Ils traversèrent la porte, Charles n'avait plus besoin d'aide pour le faire. Ils regardèrent autour d'eux, Marguerite guetta les réactions de son ami, ce dernier observa les cours comme si il les voyait pour la première fois. Elle soupira.

« Regarde par là... »

La fantôme se dirigea vers un hall, sur lequel était épinglé au mur des rangées de photos. Charles put voir des jeunes souriants par groupes, c'étaient les photos souvenirs d'un tournoi datant de l'année dernière. Il retrouva les couleurs du maillot de son club, celles qu'il avait vu à son enterrement.

« Tu reconnais ? demanda Marguerite. Ton club a participé au tournoi mais il n'est pas dans cette ville.

— Oui, c'est mon équipe ! s'exclama Charles avec enthousiasme. Lui, je crois que c'est Thomas et là, Mickaël. Et au milieu c'est moi, c'est ma photo !

Marguerite écarquilla des yeux et se précipita aux côtés de Charles, elle ne se rappelait pas l'avoir vu parmi les joueurs. Elle regarda la tête que tapotait Charles du bout du doigt.

— J'avais les cheveux plus longs à l'époque et comme cela me gênait, je portais ce bandeau ridicule.

— Tu te souviens... d'autres choses ? demanda lentement Marguerite.

— Non, répondit Charles avec frustration. Il n'y a pas les noms des joueurs affichés quelque part ?

— Seulement ceux des équipes en finale... »

Charles baissa les épaules, déçu.
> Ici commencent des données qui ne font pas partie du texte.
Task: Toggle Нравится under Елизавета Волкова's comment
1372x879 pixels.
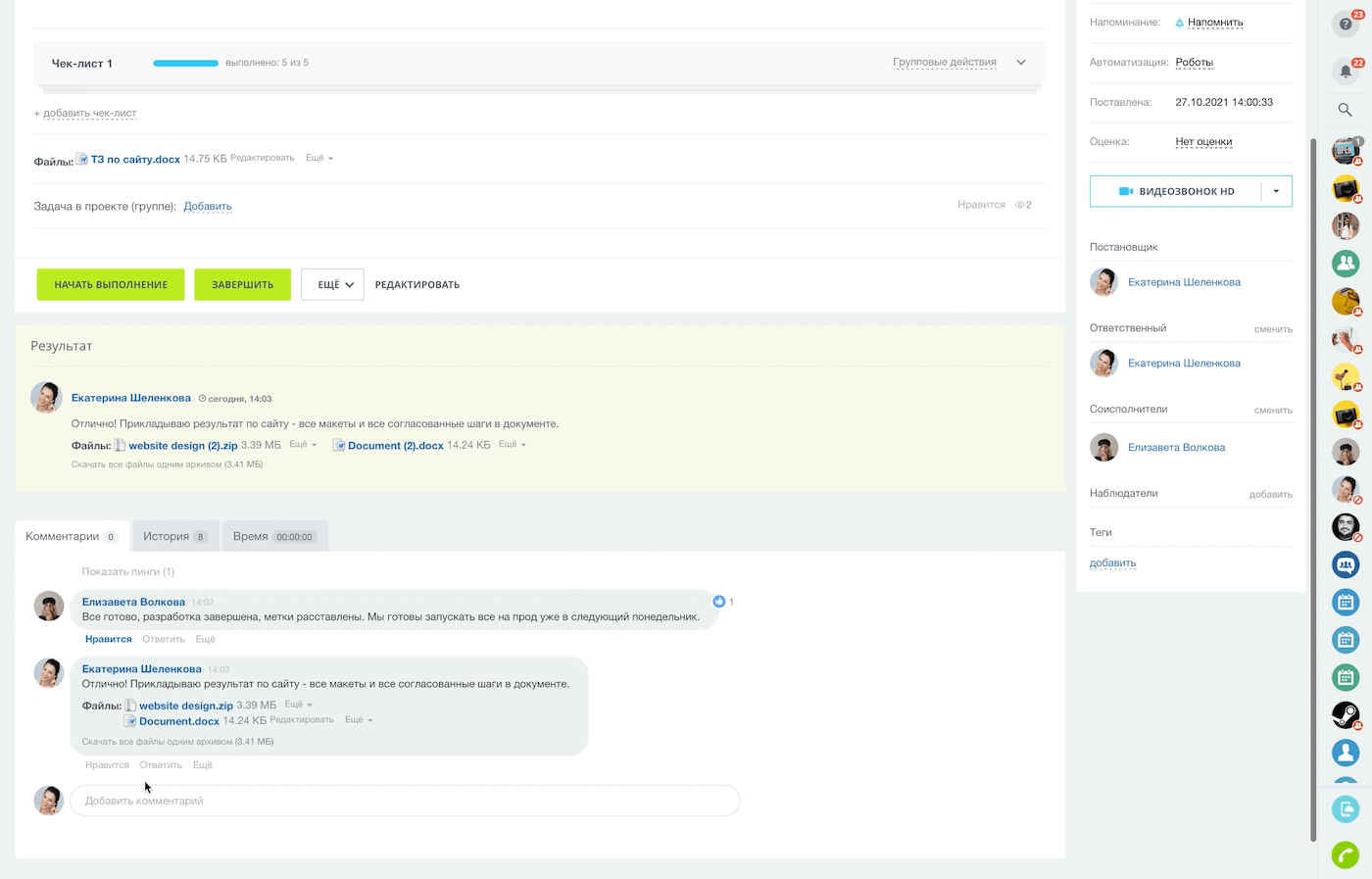Action: [108, 639]
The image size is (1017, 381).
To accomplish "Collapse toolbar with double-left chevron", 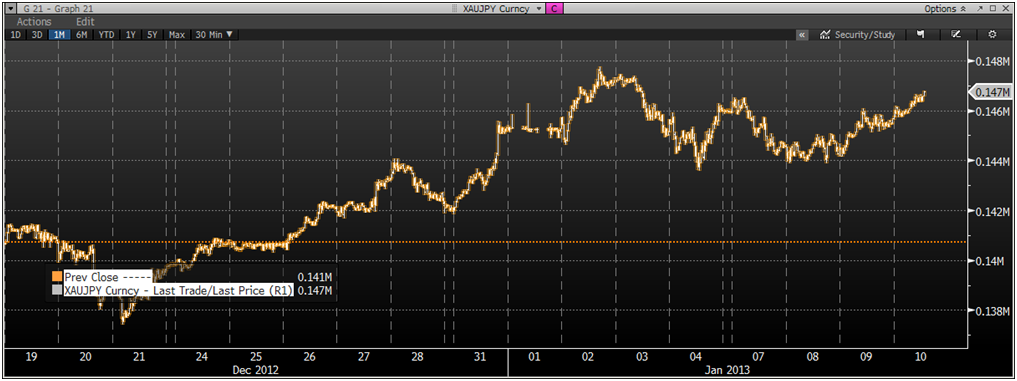I will click(802, 35).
Un léger sentiment de soulagement l'avait envahi à la vue de son équipe. Marguerite avait eu une excellente idée de chercher dans les clubs, il se mit à avoir espoir.

« Je vais chercher Hugo, merci Marguerite ! » lança-t-il en quittant le hall.

Marguerite lui fit un geste de la main avec un sourire et regarda à nouveau le visage que Charles avait pointé du doigt. Sur cette photo, ce n'était pas lui mais un autre garçon.

La jeune fille marmonna entre ses dents :

« Mais qui es-tu, Charles ? »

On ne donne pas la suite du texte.